La clôture de l'instruction a été prononcée à l'issue de l'audience.

M. B a produit des pièces le 7 mai 2024 après la clôture de l'instruction, qui n'ont pas été communiquées.

Considérant ce qui suit :

1. Entré sur le territoire français en 2023, M. A B, ressortissant marocain né le 10 novembre 1984 à Kenitra, demande l'annulation de l'arrêté du 20 mars 2024 par lequel la préfète de l'Essonne l'a obligé à quitter le territoire français dans un délai de trente jours et a fixé le pays à destination duquel il sera renvoyé en cas d'exécution d'office.

2. L'article 8 de la convention européenne de sauvegarde des droits de l'homme et des libertés fondamentales stipule que : " 1. Toute personne a droit au respect de sa vie privée et familiale, de son domicile et de sa correspondance. / 2. Il ne peut y avoir ingérence d'une autorité publique dans l'exercice de ce droit que pour autant que cette ingérence est prévue par la loi et qu'elle constitue une mesure qui, dans une société démocratique, est nécessaire à la sécurité nationale, à la sûreté publique, au bien-être économique du pays, à la défense de l'ordre et à la prévention des infractions pénales, à la protection de la santé ou de la morale, ou à la protection des droits et libertés d'autrui. ".

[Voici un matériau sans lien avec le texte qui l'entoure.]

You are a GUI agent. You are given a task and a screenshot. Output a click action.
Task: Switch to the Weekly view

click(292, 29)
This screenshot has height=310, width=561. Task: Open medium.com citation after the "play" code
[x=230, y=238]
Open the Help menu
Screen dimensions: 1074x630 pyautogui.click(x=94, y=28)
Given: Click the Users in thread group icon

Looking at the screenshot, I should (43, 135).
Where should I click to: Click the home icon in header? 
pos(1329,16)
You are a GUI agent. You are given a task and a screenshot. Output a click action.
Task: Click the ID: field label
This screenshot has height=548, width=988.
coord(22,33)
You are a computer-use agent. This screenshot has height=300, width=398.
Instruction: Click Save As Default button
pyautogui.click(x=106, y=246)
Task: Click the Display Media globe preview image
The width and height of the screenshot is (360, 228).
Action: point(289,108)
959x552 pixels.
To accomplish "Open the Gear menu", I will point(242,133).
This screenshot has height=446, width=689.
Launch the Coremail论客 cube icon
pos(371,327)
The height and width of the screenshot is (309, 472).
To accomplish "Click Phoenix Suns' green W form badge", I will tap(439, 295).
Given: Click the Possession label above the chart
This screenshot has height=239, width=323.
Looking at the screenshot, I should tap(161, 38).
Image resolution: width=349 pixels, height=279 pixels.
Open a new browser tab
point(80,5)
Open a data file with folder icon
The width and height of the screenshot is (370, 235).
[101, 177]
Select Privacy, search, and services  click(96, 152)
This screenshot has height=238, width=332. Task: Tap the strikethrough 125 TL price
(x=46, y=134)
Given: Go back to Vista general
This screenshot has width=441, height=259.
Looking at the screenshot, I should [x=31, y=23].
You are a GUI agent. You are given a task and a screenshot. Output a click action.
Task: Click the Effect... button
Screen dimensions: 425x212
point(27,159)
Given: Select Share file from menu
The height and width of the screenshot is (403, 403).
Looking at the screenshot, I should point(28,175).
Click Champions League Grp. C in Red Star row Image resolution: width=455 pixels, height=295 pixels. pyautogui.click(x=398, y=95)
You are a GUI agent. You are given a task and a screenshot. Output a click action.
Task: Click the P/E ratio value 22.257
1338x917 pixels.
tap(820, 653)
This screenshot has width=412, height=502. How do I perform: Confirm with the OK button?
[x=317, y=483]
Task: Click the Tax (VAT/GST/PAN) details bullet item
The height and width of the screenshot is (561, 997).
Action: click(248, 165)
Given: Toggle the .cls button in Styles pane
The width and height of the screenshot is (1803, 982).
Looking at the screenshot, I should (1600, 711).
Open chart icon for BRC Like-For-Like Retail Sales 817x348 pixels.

3. Si M. B doit être regardé comme soutenant que l'arrêté dans son ensemble méconnaît son droit au respect de sa vie privée et familiale, les nombreuses pièces versées au dossier, relatives d'une part à l'expérience professionnelle de l'intéressé en particulier dans son pays d'origine, d'autre part à sa recherche active d'emploi en France et enfin aux diverses relations amicales qu'il a pu nouer, ne sauraient, au regard en particulier de l'entrée récente de M. B sur le territoire français et à la circonstance qu'il est célibataire et sans charge de famille, permettre de regarder l'arrêté en litige comme étant entaché d'une méconnaissance des stipulations de l'article 8 de la convention européenne de sauvegarde des droits de l'homme et des libertés fondamentales. Par suite, le moyen doit être écarté.

4. Il résulte de ce qui précède que M. B n'est pas fondé à demander l'annulation de l'arrêté du 20 mars 2024 par lequel la préfète de l'Essonne l'a obligé à quitter le territoire français dans un délai de trente jours et a fixé le pays à destination duquel il sera renvoyé en cas d'exécution d'office.

D E C I D E :

Article 1er : La requête de M. B est rejetée.

Article 2 : Le présent jugement sera notifié à M. A B et à la préfète de l'Essonne.

Rendu public par mise à disposition au greffe le 14 mai 2024.

La magistrate désignée,

Signé

E. MarcLe greffier,

Signé

J. Ileboudo

La République mande et ordonne à la préfète de l'Essonne en ce qui la concerne ou à tous commissaires de justice à ce requis en ce qui concerne les voies de droit commun, contre les parties privées, de pourvoir à l'exécution de la présente décision.